Addressing part of that system, the World Food Program, at its board meeting in Rome, on Feb. 8, Nabarro described the challenges he and the rest of the world face. “Implementation requires all of us to transform our work to a people-centered and planet-sensitive agenda with local, national and global momentum for implementation,” he said in a speech to the board. “We must remember at all times that it is about the wellbeing of future generations…”

Nabarro was born in London and is a physician by trade. He has more than 30 years of experience in public health, nutrition, and development work at the national, regional, and global levels and has held positions in non-governmental organizations, universities, national governments and the U.N. system.

From 2011 to 2015, Nabarro served as coordinator of the Movement to Scale Up Nutrition. In that role, he became a friend of Bread, especially in its nutrition work. Asma Lateef, director of Bread for the World Institute, interacted frequently with Nabarro in this work.

Nabarro made clear in his speech that the 2030 Agenda is not solely driven by the U.N. The SDGs were agreed upon by all U.N. member states through their heads of state and government, “and they own it to the full.”

Among his means of implementing the agenda is engaging a wider community of actors, including faith groups. He wants these actors to actively pursue the new agenda and galvanize for action at local level. Message for Bread members: Nabarro wants you to do your part.

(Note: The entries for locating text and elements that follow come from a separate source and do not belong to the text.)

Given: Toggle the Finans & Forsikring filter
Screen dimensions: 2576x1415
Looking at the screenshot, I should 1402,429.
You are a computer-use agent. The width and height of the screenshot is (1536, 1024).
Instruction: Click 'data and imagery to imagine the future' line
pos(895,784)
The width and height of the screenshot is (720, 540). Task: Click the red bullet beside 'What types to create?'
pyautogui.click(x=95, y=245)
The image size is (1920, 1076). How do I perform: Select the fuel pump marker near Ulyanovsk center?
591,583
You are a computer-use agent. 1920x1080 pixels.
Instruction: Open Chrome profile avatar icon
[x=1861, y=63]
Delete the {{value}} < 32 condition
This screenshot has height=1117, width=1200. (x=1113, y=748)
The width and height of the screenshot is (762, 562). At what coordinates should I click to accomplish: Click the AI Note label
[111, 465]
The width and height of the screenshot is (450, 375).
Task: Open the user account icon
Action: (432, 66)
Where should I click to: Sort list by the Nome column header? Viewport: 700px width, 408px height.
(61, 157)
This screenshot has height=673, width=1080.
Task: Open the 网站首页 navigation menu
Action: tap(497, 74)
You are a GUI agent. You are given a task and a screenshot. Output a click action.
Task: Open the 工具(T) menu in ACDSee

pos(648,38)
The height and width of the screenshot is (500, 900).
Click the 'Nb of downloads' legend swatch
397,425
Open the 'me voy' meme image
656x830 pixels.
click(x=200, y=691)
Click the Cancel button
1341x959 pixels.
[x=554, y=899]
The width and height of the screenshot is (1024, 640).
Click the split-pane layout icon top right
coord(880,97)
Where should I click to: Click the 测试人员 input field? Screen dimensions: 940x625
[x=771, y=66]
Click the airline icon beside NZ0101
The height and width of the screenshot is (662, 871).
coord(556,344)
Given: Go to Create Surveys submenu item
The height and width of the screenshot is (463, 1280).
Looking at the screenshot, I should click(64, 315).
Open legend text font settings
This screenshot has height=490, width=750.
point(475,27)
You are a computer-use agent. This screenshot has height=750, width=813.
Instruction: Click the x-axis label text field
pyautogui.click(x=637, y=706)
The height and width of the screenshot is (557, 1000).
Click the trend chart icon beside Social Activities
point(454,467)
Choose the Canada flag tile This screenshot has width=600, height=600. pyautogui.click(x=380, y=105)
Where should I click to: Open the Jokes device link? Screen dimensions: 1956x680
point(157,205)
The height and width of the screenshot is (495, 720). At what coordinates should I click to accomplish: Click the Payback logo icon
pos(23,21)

“The 2030 Agenda requires us all to work differently,” he said. He explained that the 17 SDGs are inextricably linked and require implementation together as a comprehensive and cohesive whole. Bread for the World Institute has been making many connections among hunger and other issues that are causes or exacerbating factors of hunger, such as health and women’s empowerment. “Zero hunger is linked to poverty reduction, social protection, gender equity, both sustainable production and consumption, and partnerships,” Nabarro continued, referring to SDG 2.

“It is a tremendously positive sign that the international community has agreed to such a visionary and ambitious agenda,” Lateef said. “Ending hunger and malnutrition are at the center of the goals, but the SDGs recognize that progress on one will require progress on them all.”

Nabarro dedicated an entire section of his speech to food security and nutrition within the context of the 2030 Agenda. He cited the Movement to Scale Up Nutrition as an attempt to orient multiple global, regional, and local actors, each with different mandates, toward a shared goal.

“The Scaling Up Nutrition Movement has rallied diverse stakeholders around the vision that improving maternal and child nutrition outcomes is good for the health and wellbeing of individuals, communities, and economies. It’s a new way of working that recognizes that the complexity of the problem and values the different contributions of different sectors. We need innovative approaches that brings people together around the SDGs,” added Lateef.

Stephen H. Padre is the managing editor in Bread’s communications department.